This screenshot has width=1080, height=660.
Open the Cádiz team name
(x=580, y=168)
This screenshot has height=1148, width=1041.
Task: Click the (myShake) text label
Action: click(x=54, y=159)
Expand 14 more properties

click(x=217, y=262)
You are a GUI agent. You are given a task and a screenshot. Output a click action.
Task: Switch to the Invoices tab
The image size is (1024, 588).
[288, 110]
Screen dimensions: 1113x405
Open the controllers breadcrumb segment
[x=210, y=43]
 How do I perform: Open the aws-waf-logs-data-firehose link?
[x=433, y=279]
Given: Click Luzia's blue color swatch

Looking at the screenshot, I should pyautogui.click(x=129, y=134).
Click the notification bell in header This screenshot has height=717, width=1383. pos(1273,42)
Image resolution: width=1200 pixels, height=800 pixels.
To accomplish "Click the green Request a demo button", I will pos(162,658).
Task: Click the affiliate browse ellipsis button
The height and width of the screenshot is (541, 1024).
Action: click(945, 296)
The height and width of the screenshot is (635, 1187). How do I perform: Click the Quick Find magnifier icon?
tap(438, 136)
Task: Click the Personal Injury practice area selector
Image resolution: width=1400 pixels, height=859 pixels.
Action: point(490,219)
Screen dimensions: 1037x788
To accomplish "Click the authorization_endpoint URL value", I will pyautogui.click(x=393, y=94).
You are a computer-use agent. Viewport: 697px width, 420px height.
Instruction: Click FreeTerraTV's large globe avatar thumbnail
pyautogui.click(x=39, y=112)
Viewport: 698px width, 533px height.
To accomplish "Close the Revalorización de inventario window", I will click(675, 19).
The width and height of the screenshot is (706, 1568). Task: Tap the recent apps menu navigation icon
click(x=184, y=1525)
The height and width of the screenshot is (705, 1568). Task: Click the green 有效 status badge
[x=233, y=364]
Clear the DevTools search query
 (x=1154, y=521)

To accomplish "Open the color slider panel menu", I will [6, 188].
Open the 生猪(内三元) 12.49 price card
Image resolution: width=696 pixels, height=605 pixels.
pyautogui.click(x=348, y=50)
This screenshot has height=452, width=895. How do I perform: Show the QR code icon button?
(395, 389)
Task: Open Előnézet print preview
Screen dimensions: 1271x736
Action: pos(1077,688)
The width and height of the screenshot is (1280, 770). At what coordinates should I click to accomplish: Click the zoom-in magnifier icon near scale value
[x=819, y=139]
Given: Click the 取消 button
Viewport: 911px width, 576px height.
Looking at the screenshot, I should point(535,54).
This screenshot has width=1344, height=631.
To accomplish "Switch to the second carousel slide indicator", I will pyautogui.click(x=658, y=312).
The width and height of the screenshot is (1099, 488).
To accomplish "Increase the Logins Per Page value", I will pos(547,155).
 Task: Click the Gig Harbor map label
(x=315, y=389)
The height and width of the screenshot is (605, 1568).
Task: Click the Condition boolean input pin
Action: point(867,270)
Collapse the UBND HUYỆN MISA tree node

- - -

Set down, exactly as written, each line of the data from its opening line through the one containing "Task: Click the affiliate". Output nothing more.

Solution to this exercise ::
This screenshot has width=1080, height=660.
Open the Cádiz team name
(x=580, y=168)
This screenshot has height=1148, width=1041.
Task: Click the (myShake) text label
Action: click(x=54, y=159)
Expand 14 more properties

click(x=217, y=262)
You are a GUI agent. You are given a task and a screenshot. Output a click action.
Task: Switch to the Invoices tab
The image size is (1024, 588).
[288, 110]
Screen dimensions: 1113x405
Open the controllers breadcrumb segment
[x=210, y=43]
 How do I perform: Open the aws-waf-logs-data-firehose link?
[x=433, y=279]
Given: Click Luzia's blue color swatch

Looking at the screenshot, I should pyautogui.click(x=129, y=134).
Click the notification bell in header This screenshot has height=717, width=1383. pos(1273,42)
Image resolution: width=1200 pixels, height=800 pixels.
To accomplish "Click the green Request a demo button", I will pos(162,658).
Task: Click the affiliate browse ellipsis button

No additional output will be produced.